Para gestores públicos e formuladores de política:
- A auditoria expõe paradoxo estrutural: ANS é autarquia superavitária, arrecadando bilhões em taxas e multas, porém recursos remanescentes são retidos na Conta Única do Tesouro Nacional e sofrem contingenciamentos e bloqueios orçamentários recorrentes (limite de empenho);
- Insuficiência relativa de recursos humanos compromete expansão de capacidades regulatórias, em especial em fiscalização, monitoramento de conformidade e articulação interinstitucional;
- Marcos legais vigentes circunscrevem espaço de ação normativa da ANS em temas de impacto macroeconômico e distributivo.
O que observar
O dilema entre receitas setoriais e disponibilidade orçamentária reclama intervenção legislativa urgente. Modelos de autarquias com receita própria sujeitas a engessamento fiscal comprometem a capacidade de resposta adaptativa a dinâmicas de mercado aceleradas e expectativas crescentes de regulação.
A recomendação do TCU para aprofundamento de articulação com o Poder Judiciário reconhece que judicialização é fenômeno multifatorial na sociedade brasileira — não imputável isoladamente à ANS. Contudo, a Diretoria de Fiscalização da agência celebrou desde 2022 acordos de cooperação técnica com Tribunais de Justiça estaduais, participou de instâncias como FONAJUS e aproximou-se do Conselho Nacional de Justiça (CNJ).

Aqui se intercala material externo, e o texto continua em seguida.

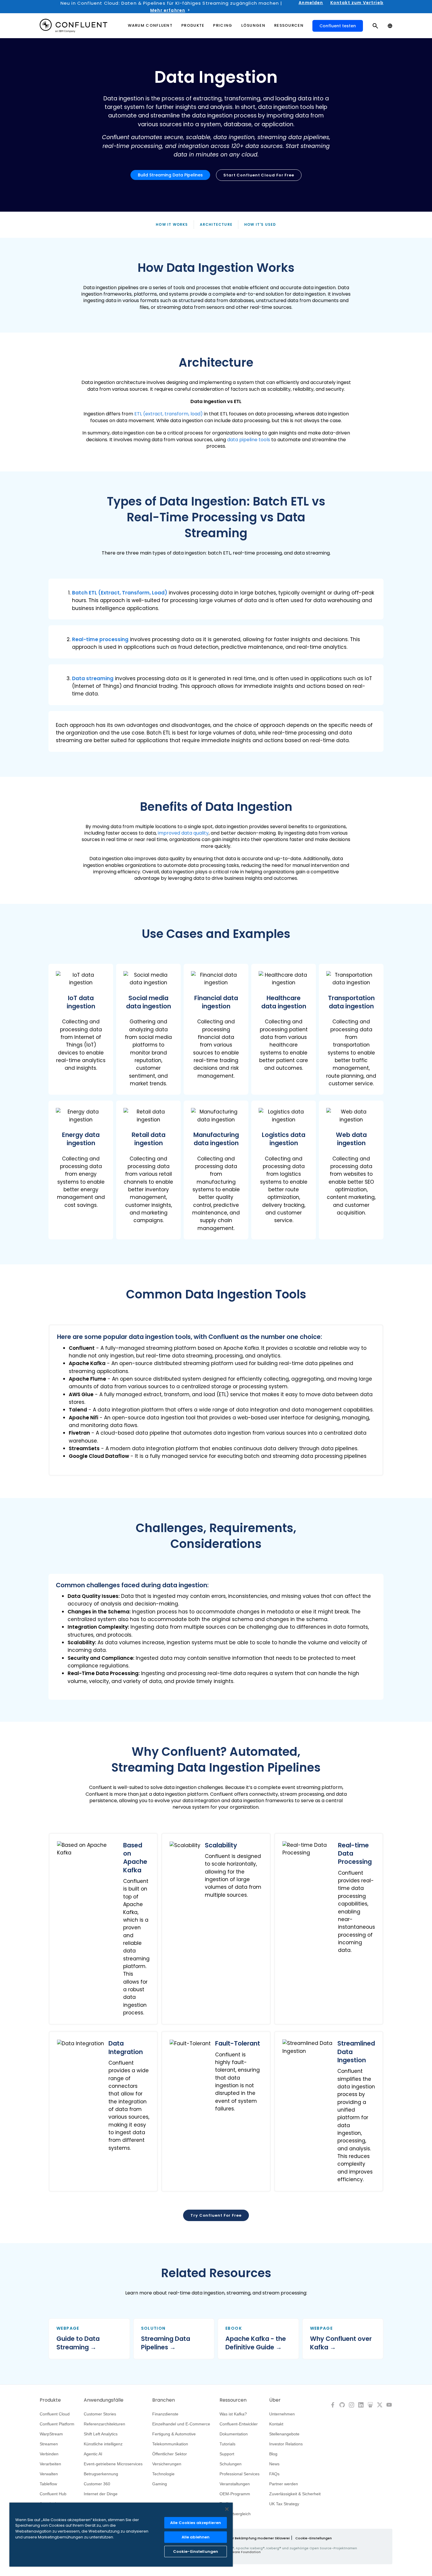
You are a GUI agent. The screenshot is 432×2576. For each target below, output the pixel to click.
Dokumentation (234, 2434)
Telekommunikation (170, 2444)
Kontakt (276, 2424)
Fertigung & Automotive (174, 2434)
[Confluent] (73, 26)
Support (227, 2454)
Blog (273, 2454)
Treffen (226, 2503)
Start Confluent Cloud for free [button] (258, 175)
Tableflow (48, 2483)
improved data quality (183, 833)
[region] (121, 2535)
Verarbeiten (50, 2464)
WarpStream (51, 2434)
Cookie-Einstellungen (313, 2538)
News (274, 2464)
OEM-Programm (235, 2493)
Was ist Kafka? (233, 2414)
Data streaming (92, 678)
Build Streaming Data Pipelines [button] (170, 175)
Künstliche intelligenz (103, 2444)
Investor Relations (286, 2444)
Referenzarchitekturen (104, 2424)
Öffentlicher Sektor (169, 2454)
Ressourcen (233, 2400)
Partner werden (283, 2483)
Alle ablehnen (196, 2537)
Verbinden (49, 2454)
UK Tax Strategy (284, 2503)
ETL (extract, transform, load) (168, 413)
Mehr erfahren (167, 10)
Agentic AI (93, 2454)
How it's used (260, 224)
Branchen (163, 2400)
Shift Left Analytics (101, 2434)
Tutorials (227, 2444)
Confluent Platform (57, 2424)
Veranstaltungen (235, 2483)
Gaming (159, 2483)
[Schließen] (227, 2509)
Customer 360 (97, 2483)
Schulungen (231, 2464)
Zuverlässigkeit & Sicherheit (295, 2493)
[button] (216, 599)
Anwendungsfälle (103, 2400)
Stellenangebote (284, 2434)
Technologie (163, 2473)
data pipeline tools (248, 439)
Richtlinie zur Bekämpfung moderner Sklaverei (251, 2538)
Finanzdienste (165, 2414)
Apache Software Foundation (235, 2552)
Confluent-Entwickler (239, 2424)
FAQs (274, 2473)
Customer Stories (100, 2414)
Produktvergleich (235, 2513)
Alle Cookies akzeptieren (195, 2523)
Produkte (50, 2400)
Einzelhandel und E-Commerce (181, 2424)
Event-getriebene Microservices (113, 2464)
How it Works (172, 224)
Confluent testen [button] (337, 26)
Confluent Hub (53, 2493)
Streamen (49, 2444)
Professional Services (239, 2473)
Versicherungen (166, 2464)
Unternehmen (282, 2414)
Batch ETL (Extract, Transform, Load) (119, 592)
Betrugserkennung (101, 2473)
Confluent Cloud (55, 2414)
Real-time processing (100, 639)
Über (275, 2400)
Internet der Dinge (101, 2493)
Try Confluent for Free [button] (216, 2215)
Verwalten (49, 2473)
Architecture (216, 224)
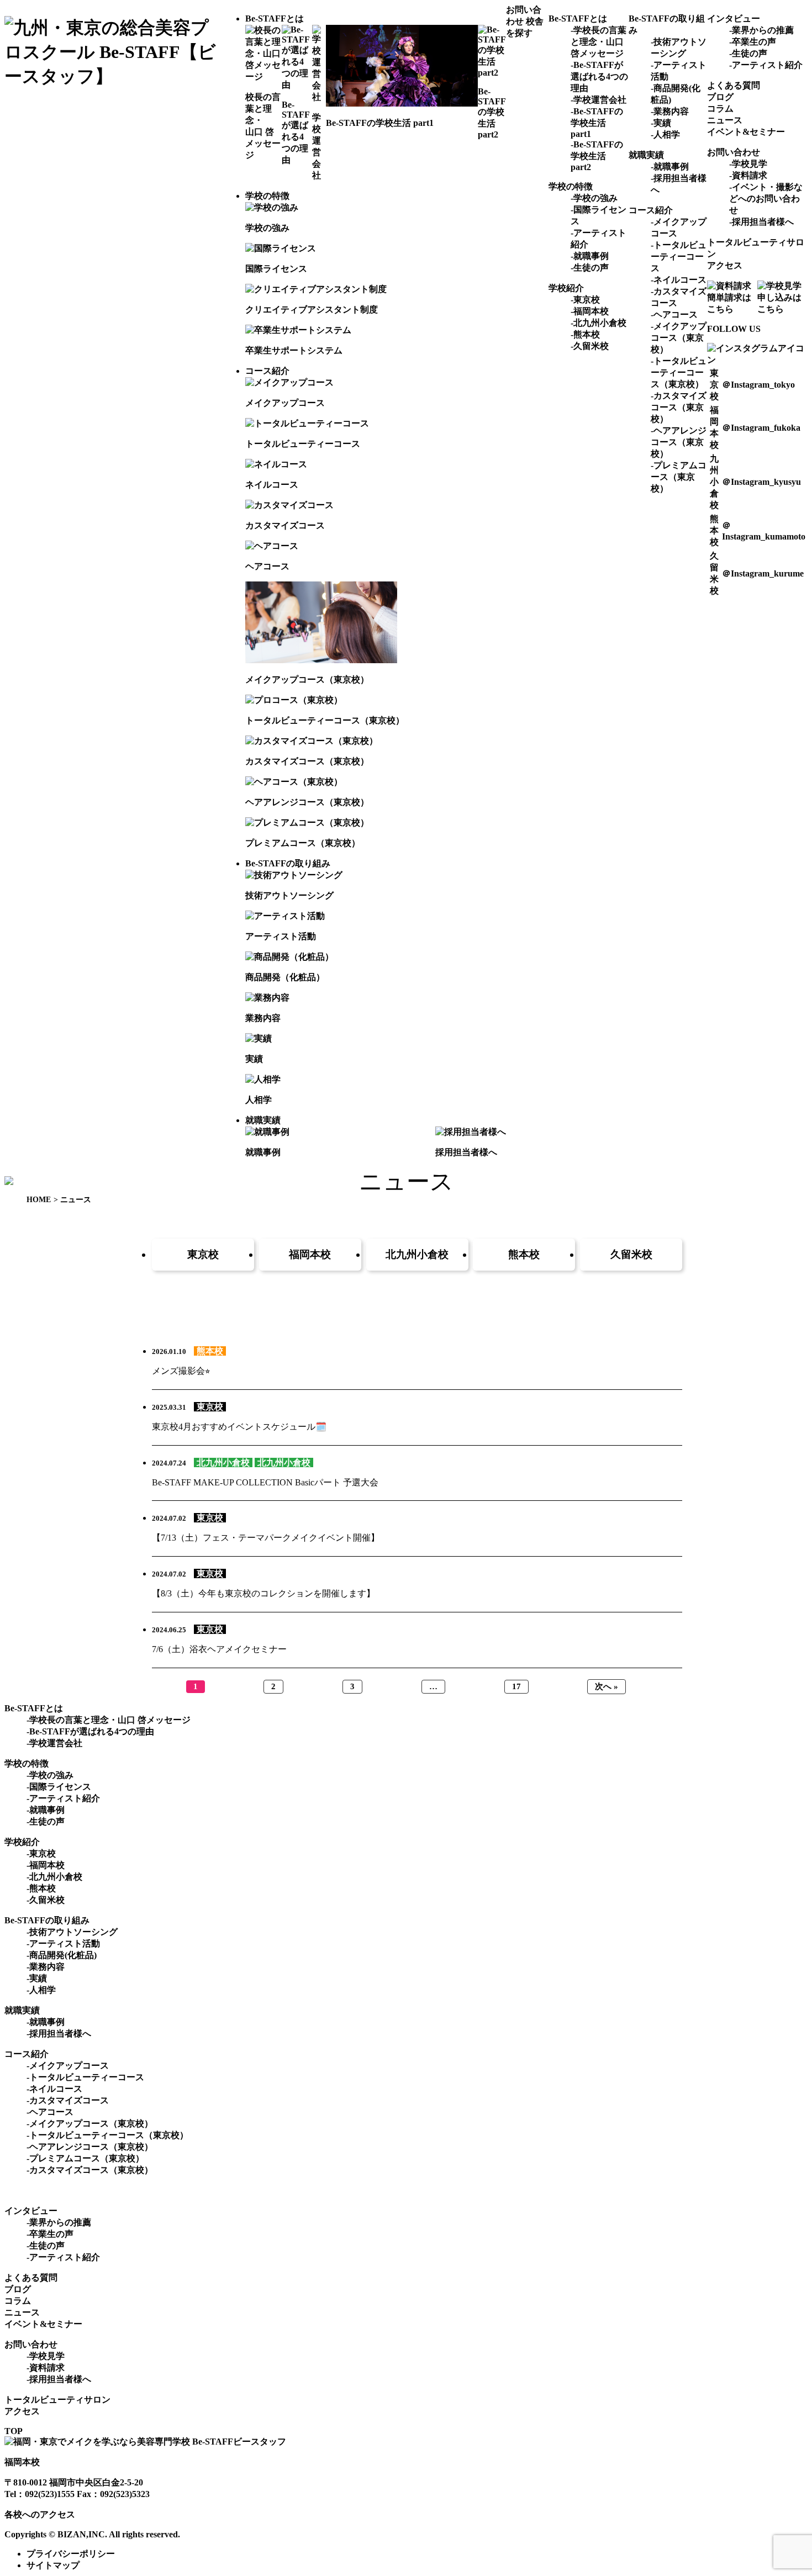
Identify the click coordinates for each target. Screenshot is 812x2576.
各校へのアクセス (39, 2514)
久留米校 (631, 1254)
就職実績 (263, 1120)
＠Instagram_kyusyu (761, 481)
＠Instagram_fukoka (761, 427)
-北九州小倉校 (598, 322)
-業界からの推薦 (761, 30)
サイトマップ (53, 2565)
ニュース (724, 120)
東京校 (203, 1254)
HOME (39, 1200)
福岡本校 (310, 1254)
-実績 (661, 123)
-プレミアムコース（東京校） (678, 477)
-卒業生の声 (752, 41)
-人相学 (665, 134)
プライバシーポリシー (71, 2553)
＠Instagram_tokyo (758, 384)
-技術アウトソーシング (72, 1932)
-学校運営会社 (598, 99)
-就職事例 (590, 256)
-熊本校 (585, 334)
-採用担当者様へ (761, 221)
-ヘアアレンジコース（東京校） (678, 442)
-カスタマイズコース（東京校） (678, 407)
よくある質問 (733, 85)
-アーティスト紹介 (766, 65)
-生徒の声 (590, 267)
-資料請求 (748, 175)
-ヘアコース (674, 314)
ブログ (720, 97)
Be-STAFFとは (274, 18)
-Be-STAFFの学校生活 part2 (597, 156)
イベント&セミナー (746, 131)
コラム (720, 108)
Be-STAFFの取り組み (287, 863)
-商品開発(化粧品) (62, 1955)
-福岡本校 (590, 311)
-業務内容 (670, 111)
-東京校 (585, 299)
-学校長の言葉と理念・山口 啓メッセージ (598, 41)
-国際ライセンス (59, 1786)
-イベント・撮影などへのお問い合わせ (766, 198)
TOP (13, 2431)
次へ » (606, 1686)
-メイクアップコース (68, 2065)
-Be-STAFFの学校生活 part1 (597, 123)
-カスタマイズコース (68, 2100)
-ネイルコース (678, 279)
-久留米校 (590, 346)
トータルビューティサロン (57, 2399)
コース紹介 (267, 370)
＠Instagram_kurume (763, 573)
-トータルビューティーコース (678, 256)
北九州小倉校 (417, 1254)
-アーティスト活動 (63, 1943)
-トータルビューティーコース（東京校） (678, 372)
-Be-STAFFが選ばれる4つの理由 (599, 76)
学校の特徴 (267, 195)
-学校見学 (748, 163)
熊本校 (524, 1254)
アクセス (724, 265)
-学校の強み (594, 198)
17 (516, 1686)
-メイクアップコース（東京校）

A continuidade e expansão dessas iniciativas dependem, novamente, de capacidade orçamentária e de pessoal.
Profissionais do direito administrativo e regulatório devem: (i) monitorar potenciais reformas legislativas que disciplinem melhor a disponibilidade de recursos de autarquias com receita própria; (ii) acompanhar edições de normas infralegal (Resoluções Normativas e Instruções da ANS) que operacionalizem as recomendações do TCU; (iii) considerar o contexto de constrangimento institucional ao evaliar alegações de mora ou ineficiência regulatória em contencioso administrativo.
O debate técnico sobre regulação de saúde suplementar amadurece quando incorpora perspectiva sistêmica, distinguindo o que é falha gerencial do que é obstáculo estrutural macroinstucional — precisão exigida pela responsabilidade cívica de quem comenta matérias de impacto setorial.